Lorsque cette communauté est perturbée, les conséquences peuvent inclure des maladies inflammatoires de la peau, comme une dermatite atopique, ou une augmentation de la vulnérabilité aux maladies de la peau.
Rayons UV : un problème profond
Nous savons que le rayonnement ultraviolet (UV) endommage la peau, accélère le vieillissement, provoque des coups de soleil et augmente le risque de cancer de la peau en cas d'exposition chronique. Ce que nous comprenons moins en revanche, c'est son impact sur la communauté microbienne vivant à la surface de la peau.
Des chercheurs 1 du Leibniz Research Institute for Environmental Medicine (Düsseldorf, Allemagne) ont essayé de répondre simplement à cette question
Microbiote cutané
Communauté de bactéries, champignons et autres microorganismes vivant à la surface de votre peau. Loin d'être dangereux, la plupart de ces microbes sont des partenaires essentiels qui défendent votre peau, équilibrent ses réponses immunitaires et aident à maintenir une (sidenote: Barrière cutanée Couche protectrice externe de la peau qui empêche les agents néfastes d'entrer et l'hydratation de s'échapper. Le microbiote est un élément vivant clé de cette barrière ; perturber les microbes signifie affaiblir la défense elle-même et réduire la protection contre les facteurs de stress environnementaux. ) saine. Ils peuvent aussi contribuer à produire les composés impliqués dans la préservation de la barrière et la protection cellulaire.

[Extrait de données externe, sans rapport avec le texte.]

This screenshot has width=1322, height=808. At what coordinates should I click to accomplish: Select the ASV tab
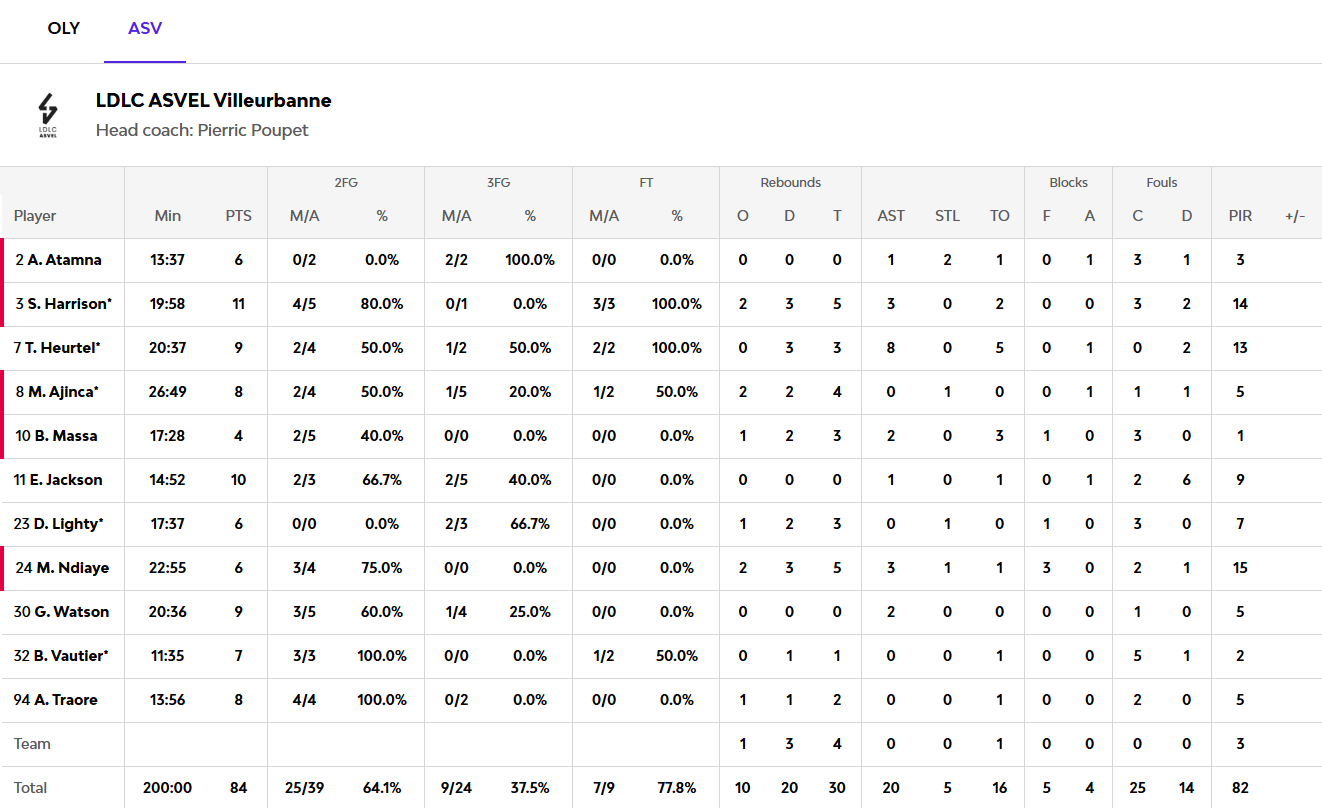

Début des perturbations en 30 minutes à peine
Dans le cadre d'un essai clinique contrôlé, 30 hommes volontaires en bonne santé ont été exposés, par simulation solaire, à des rayons UVA et UVB à trois doses (dose érythémateuse minimale (DEM) de 0,5, 0,7 et 1,0), sur des zones définies du bas du dos.
Des échantillons de peau ont été prélevés :
- 30 minutes,
- 24 heures,
- et 4 jours après l'exposition, puis comparés à des sites témoins non irradiés.
Les résultats étaient sans appel : des changements mesurables au niveau du microbiote cutané étaient déjà détectables au bout de 30 minutes, même à la plus faible dose subérythémateuse, un niveau d'UV qui ne provoque pas de rougeur visible ou de coup de soleil.
L'étendue de la perturbation microbienne dépendait de la dose : plus la dose d'UV était élevée, plus les changements étaient marqués. Un rétablissement partiel a été observé au bout de 24 heures, mais certains changements ont perduré 4 jours après l'irradiation, ce qui suggère que la peau exposée pourrait garder une signature microbienne tardive.
Dose subérythémateuse
Quantité de rayons UV inférieure au seuil nécessaire pour produire une rougeur visible ou un coup de soleil. Dans cette étude, même ces doses quotidiennes, apparemment inoffensives, étaient suffisantes pour altérer le microbiote cutané en 30 minutes.
Conséquences pour la santé de votre peau
Ces découvertes sont importantes, car les doses d'UV subérythémateuses ne sont pas exceptionnelles ; elles correspondent à l'exposition au soleil normale quotidienne.
Une balade, un petit moment à côté d'une fenêtre ou une journée dehors sous un ciel couvert peuvent par exemple délivrer ces niveaux. L'étude soulève une véritable question au sujet de la photoprotection : si la crème solaire protège la peau contre les lésions cellulaires induites par les UV, pourrait-elle aussi préserver l'intégrité du microbiote cutané et protéger le système immunitaire.
Vous aimez bronzer ? Gare à votre microbiote cutané !
D'après les chercheurs, il s'agit d'un sujet clé pour de futures investigations et pour la mise en place de stratégies préventives dans le domaine de la dermatologie. Pour le moment, les données suggèrent que protéger sa peau en cas d'exposition au soleil évite non seulement les dommages visibles, mais profite également aux communautés microbiennes qui aident à maintenir une barrière cutanée saine. Alors que l'été se rapproche et que l'exposition au soleil s'intensifie, ces résultats arrivent à point nommé.